__PROBLEM__
Check each statement against the text about nurses from Kerala below, answering yes or no and quoting the deciding words: 1. Kerala accounts for 18 lakh of India's 20 lakh registered nurses. 2. In the 1960s, the first batch of nurses trained in Kerala went to Britain. 3. The photographic project ‘Nurses’ was commissioned by the Abraaj Group Art Prize 2014.

Like the nuns of all religions, nurses too are mysterious beings. Slightly detached from the mundane world, especially when they are in their uniforms and in the hospital settings, they look like certain ethereal beings taken birth on earth to serve the ailing. Not really because mostly they wear white work robes, they are seen as angels who sing like the nightingales but this image may be accentuated by the hagiography of Florence Nightingale (1820-1910), the founder of modern nursing. Out of the 20 lakh registered nurses in India, 18 lakh are from Kerala, the South Indian state, says a report appeared in the Hindustan Times in July, 2014(*). Kerala tops in the human resources export in the nursing front and the trend had started in 1960s when the first batch of nurses trained in Kerala went to Germany both for further training and for serving in missionary hospitals.
The international migration of highly trained nurses from Kerala today has established a new diaspora and tracing their migratory routes would provide us with the ‘to and fro’ flow of economy, labor, life styles, languages, personal narratives, and above all a new hybrid culture where language, tradition and at times races get mixed up. Anup Mathew Thomas, the Kerala born, Bangalore settled and internationally exhibited photography artist has done a photographic tracing of the journeys of the nurses from Kerala. Commissioned by the Abraaj Group Art Prize 2014, in this photographic project titled ‘Nurses’, Anup Mathew Thomas at once captures the ‘present’ and the ‘absent’ in the lives of these young women who have crossed continents to become ‘successful’ career nurses and specialists.

__DATASET CONTENT__
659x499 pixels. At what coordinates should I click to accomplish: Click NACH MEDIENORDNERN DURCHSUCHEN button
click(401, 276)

---

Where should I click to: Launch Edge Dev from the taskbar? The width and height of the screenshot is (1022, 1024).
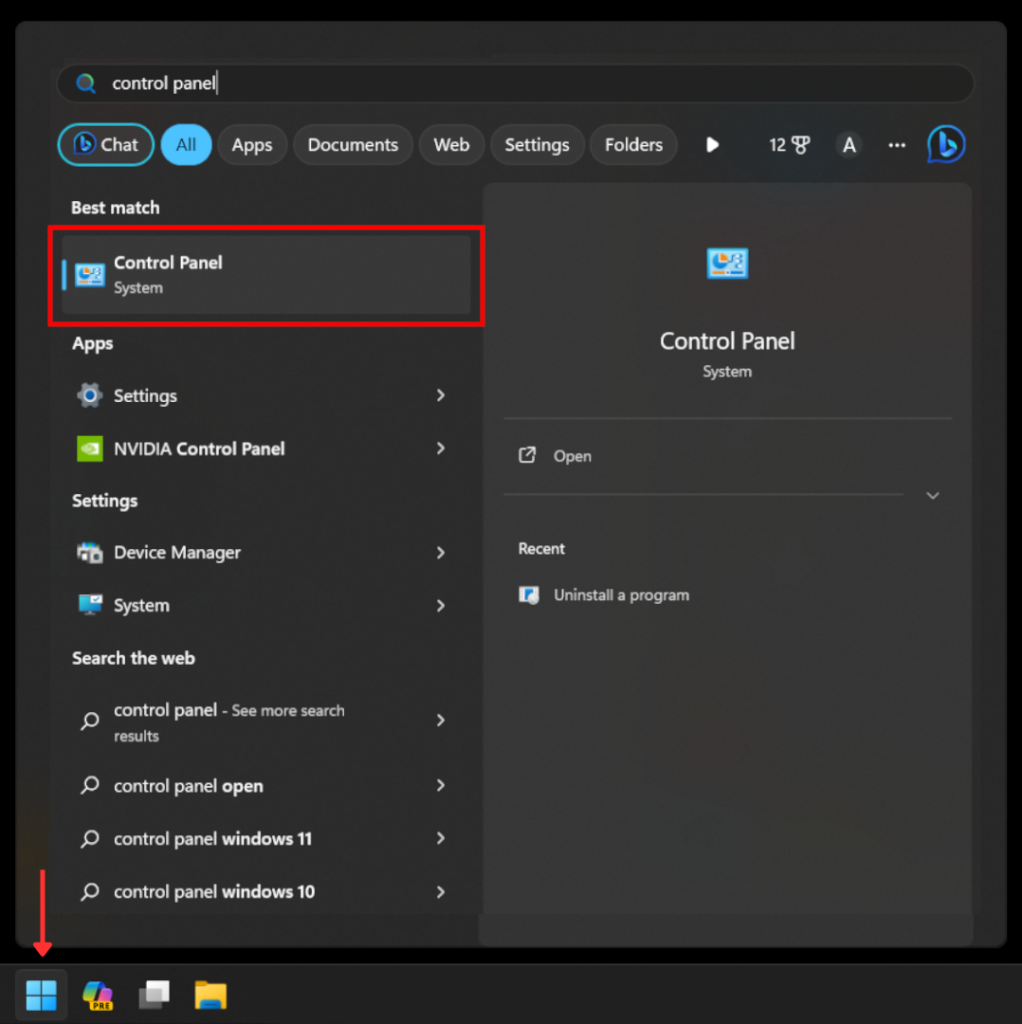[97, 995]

__REPLY__
1. Yes: "Out of the 20 lakh registered nurses in India, 18 lakh are from Kerala"
2. No: "the first batch of nurses trained in Kerala went to Germany"
3. Yes: "Commissioned by the Abraaj Group Art Prize 2014, in this photographic project titled ‘Nurses’"